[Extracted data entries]
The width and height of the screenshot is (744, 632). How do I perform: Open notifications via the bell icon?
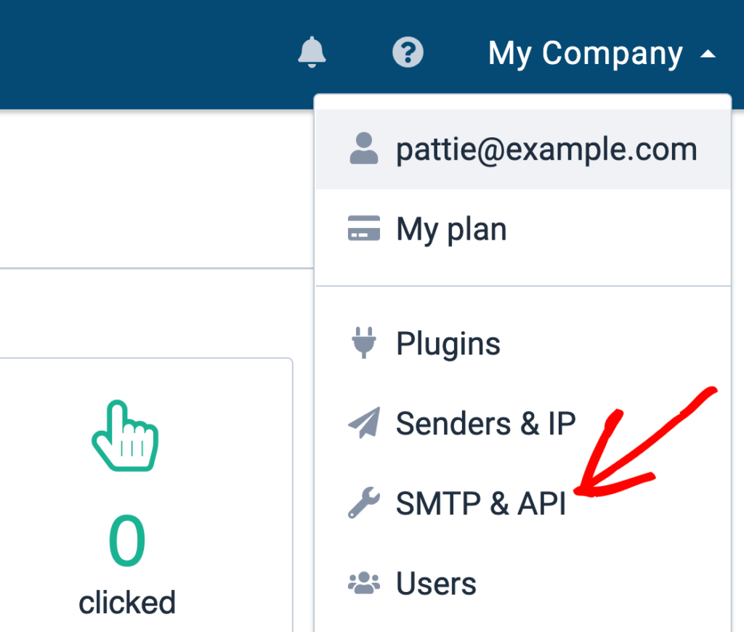pos(312,52)
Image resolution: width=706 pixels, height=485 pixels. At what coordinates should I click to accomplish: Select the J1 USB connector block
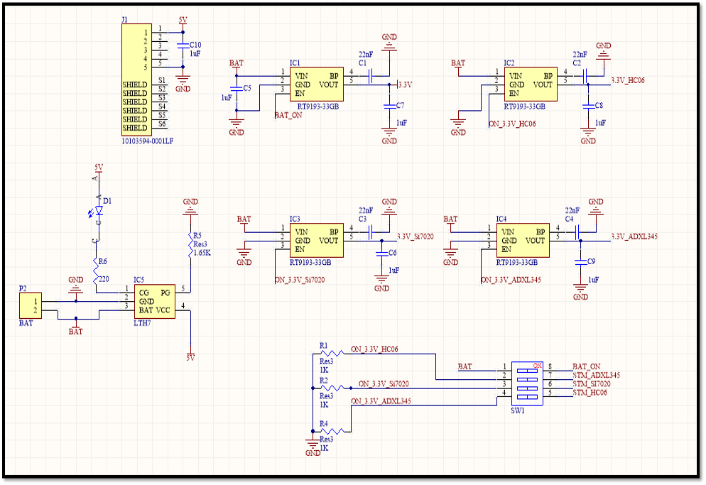pyautogui.click(x=136, y=80)
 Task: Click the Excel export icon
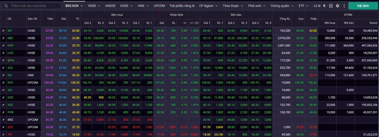click(x=331, y=6)
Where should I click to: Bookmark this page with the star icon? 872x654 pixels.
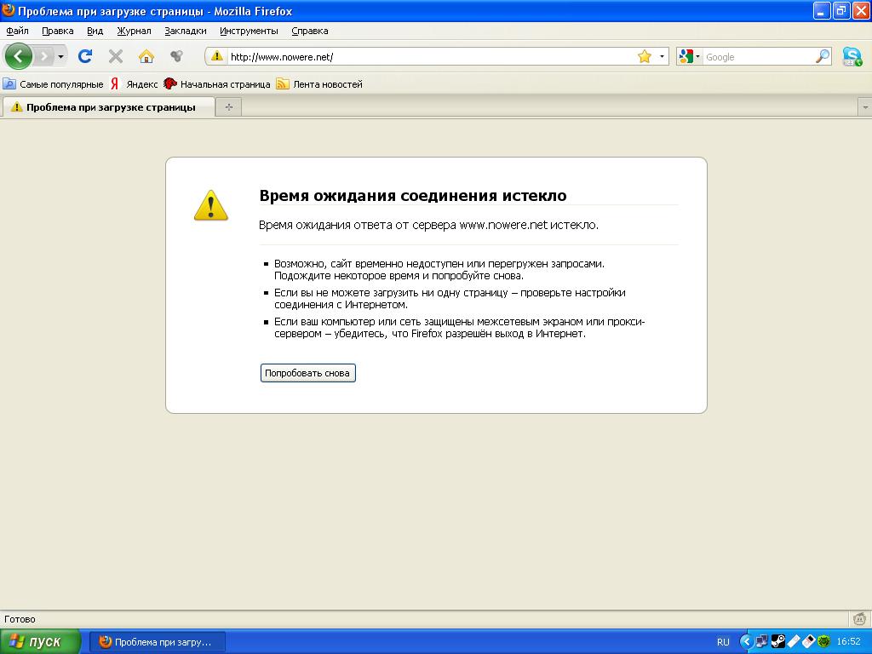[x=645, y=56]
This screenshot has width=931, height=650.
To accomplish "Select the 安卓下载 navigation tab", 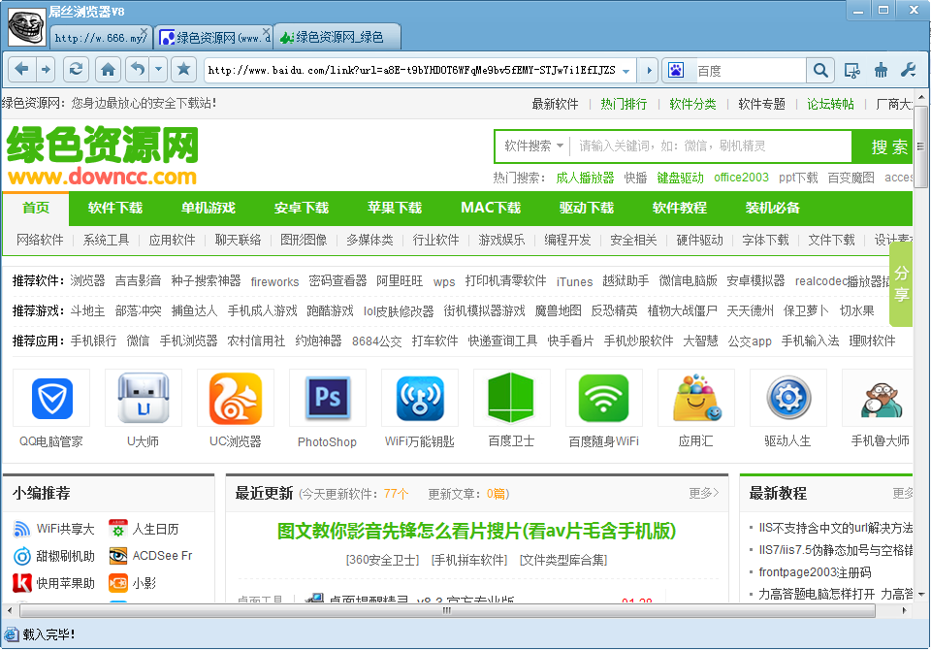I will click(x=303, y=208).
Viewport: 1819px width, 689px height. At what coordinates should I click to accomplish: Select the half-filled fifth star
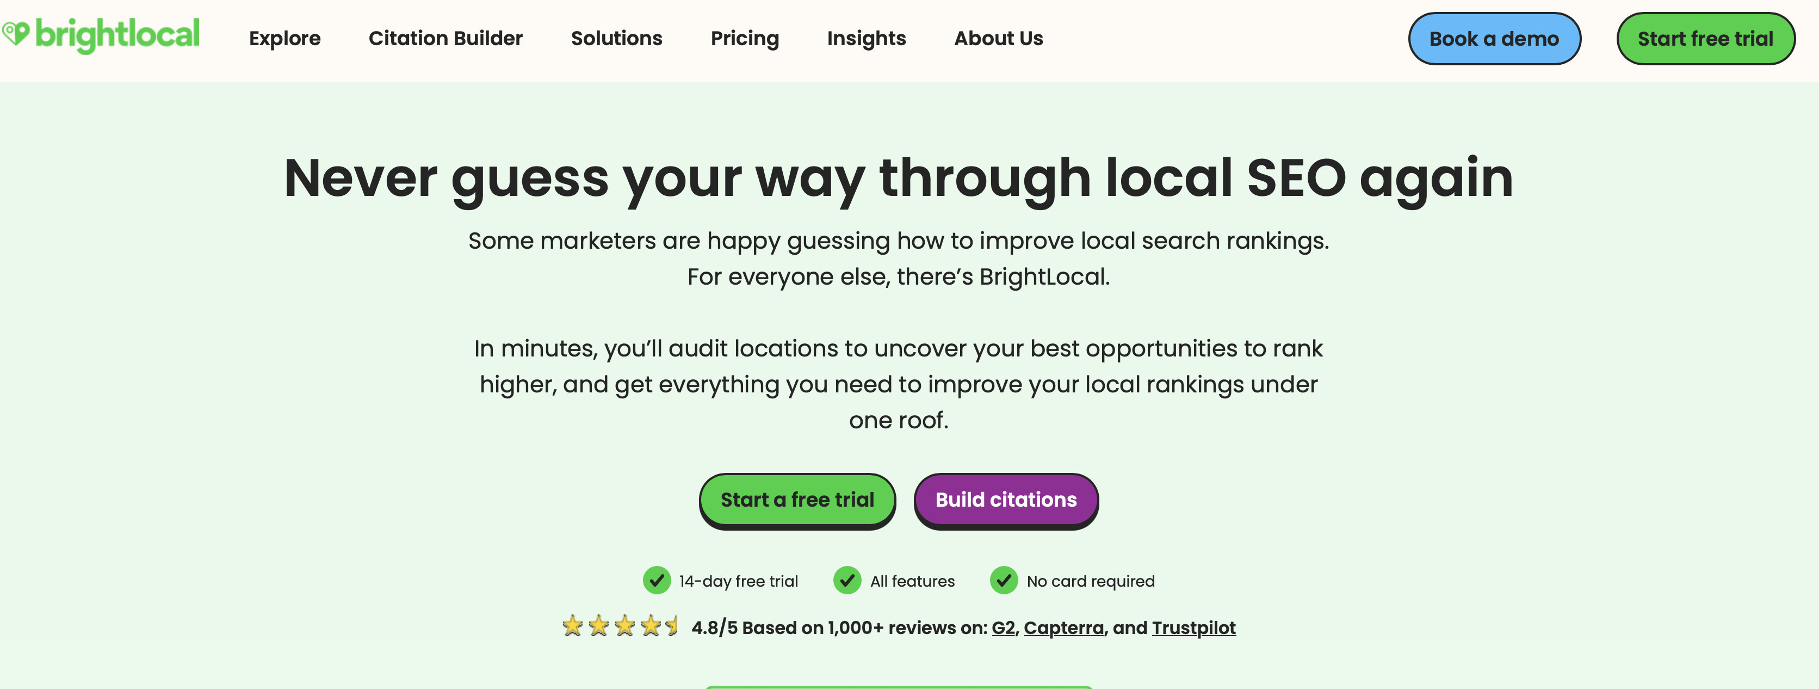pyautogui.click(x=671, y=626)
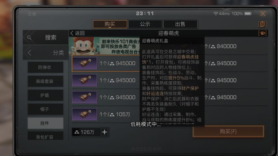
Task: Toggle the eye visibility icon
Action: coord(262,33)
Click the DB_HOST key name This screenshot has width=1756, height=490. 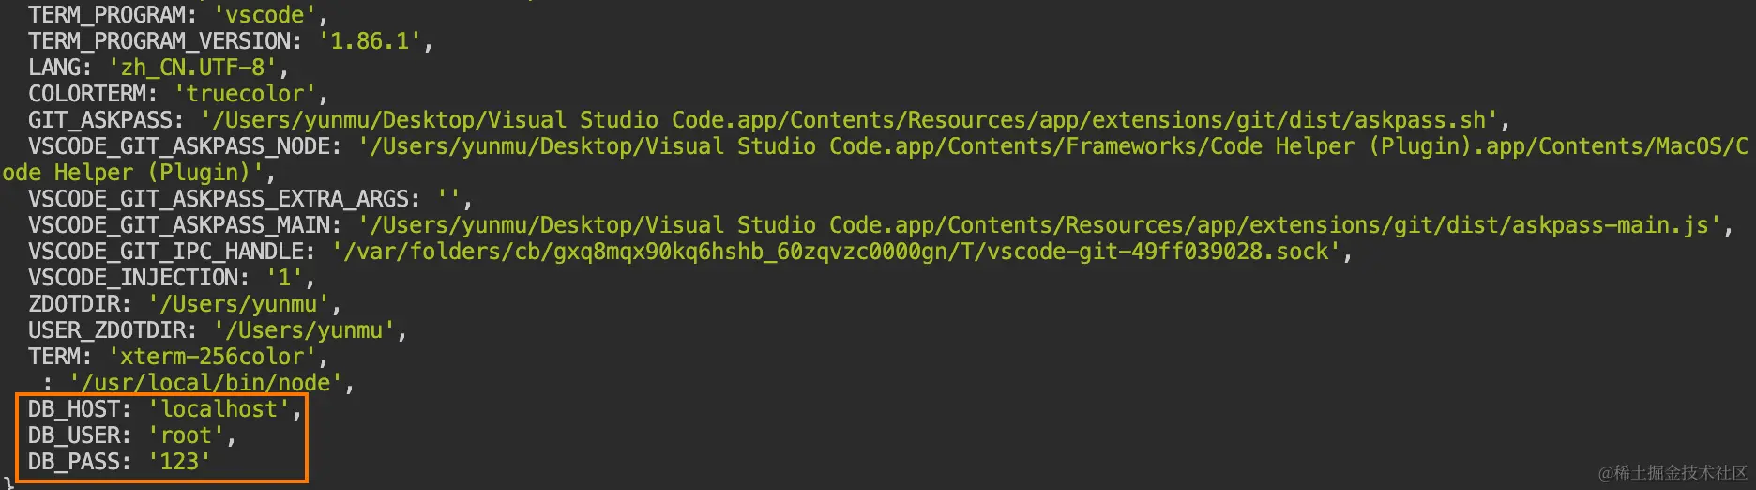coord(73,409)
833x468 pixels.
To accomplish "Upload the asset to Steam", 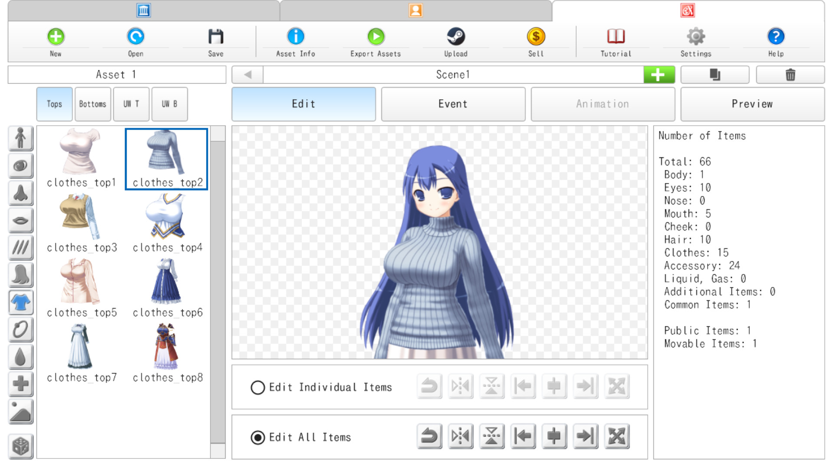I will point(456,41).
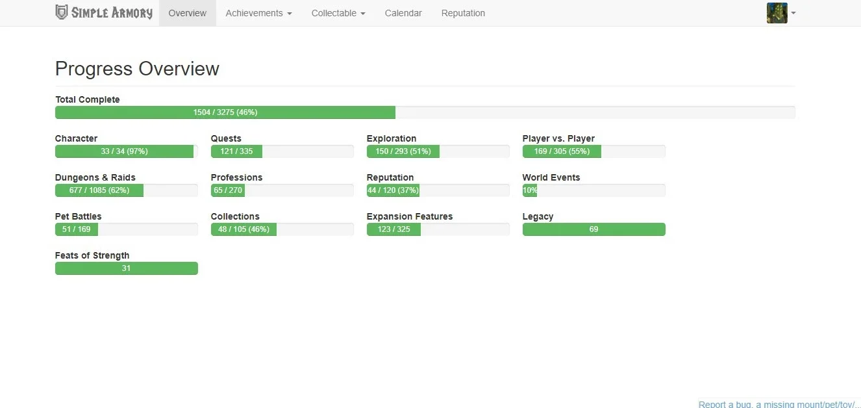Image resolution: width=861 pixels, height=408 pixels.
Task: Open Feats of Strength category
Action: click(92, 255)
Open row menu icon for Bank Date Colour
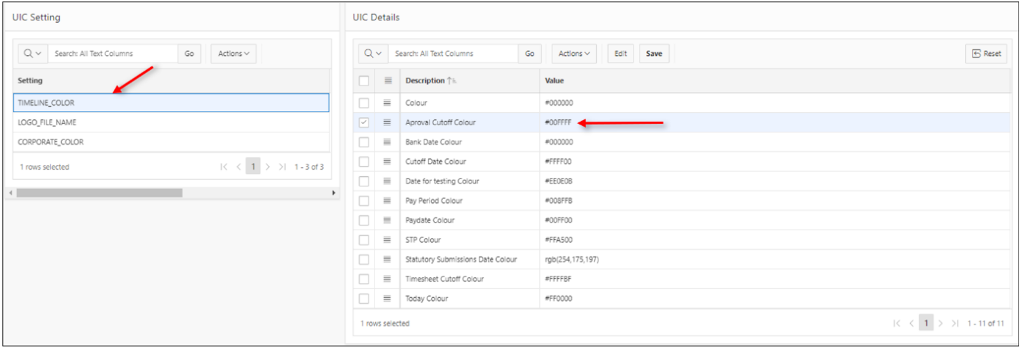Image resolution: width=1022 pixels, height=348 pixels. pos(388,142)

## [Given problem]
Extract each line of the items above that contains the string "icon".

## [Output for this task]
The width and height of the screenshot is (744, 632). How do I perform: Open notifications via the bell icon?
 Task: Click the Excel export icon
Where should I click to: Bookmark this page with the star icon? 872x654 pixels.
Task: Toggle the eye visibility icon
Open row menu icon for Bank Date Colour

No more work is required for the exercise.